Therefore, it is necessary to develop a sewage treatment process with good treatment effect, small floor area and simple operation by combining the MABR process and the MBR process.

Disclosure of Invention

In view of the above, the present invention aims to overcome the defects of high operation energy consumption, poor nitrogen and phosphorus removal efficiency and large occupied area in the conventional sewage treatment device, and provides a TMBR sewage treatment process based on MABR and MBR, such that the TMBR sewage treatment process has advantages of good nitrogen and phosphorus removal effect, high efficiency, low operation energy consumption, small occupied area and convenient operation.

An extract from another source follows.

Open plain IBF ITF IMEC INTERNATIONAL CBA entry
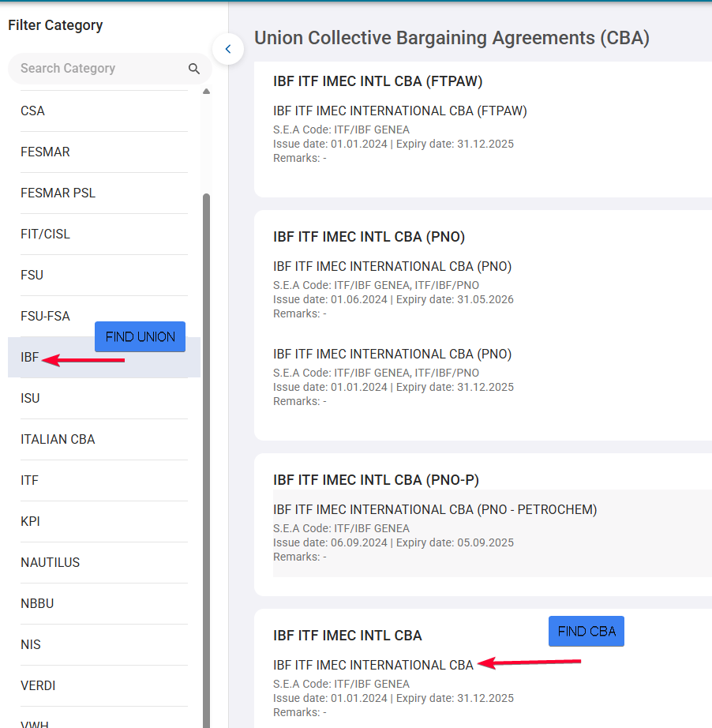The width and height of the screenshot is (712, 728). (373, 666)
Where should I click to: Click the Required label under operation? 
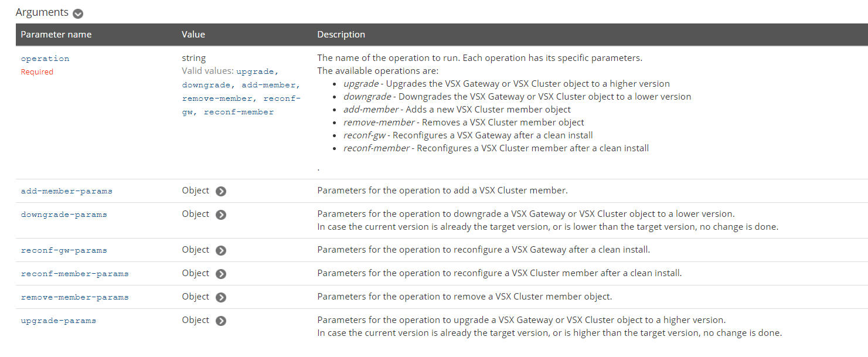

The invention solves the problems through the following technical means: a TMBR sewage treatment process based on MABR and MBR comprises the following steps:

s1: after intercepting suspended matters, the sewage is respectively conveyed to an MABR tank and an anaerobic tank according to a proportion, wherein the water inlet proportion of the MABR tank is 50-70%; arranging an MABR membrane component in the MABR tank, and aerating to ensure that the biological membrane growing on the surface of the MABR membrane realizes oxygen gradient; degrading pollutants in the wastewater by using a biological membrane;

s2: the wastewater flows into an anaerobic tank after being treated by an MABR tank, then flows into an MBR tank after being treated by the anaerobic tank, is provided with an MBR membrane component, is filled with MBBR filler, is aerated, and is purified by the MBBR filler and the MBR membrane component;

s3: and (3) inputting the produced water of the MBR membrane module into a clean water tank, and refluxing the sludge and the nitrifying liquid in the MBR tank to the MABR tank so as to synchronously carry out nitrification and denitrification reactions in the MABR tank.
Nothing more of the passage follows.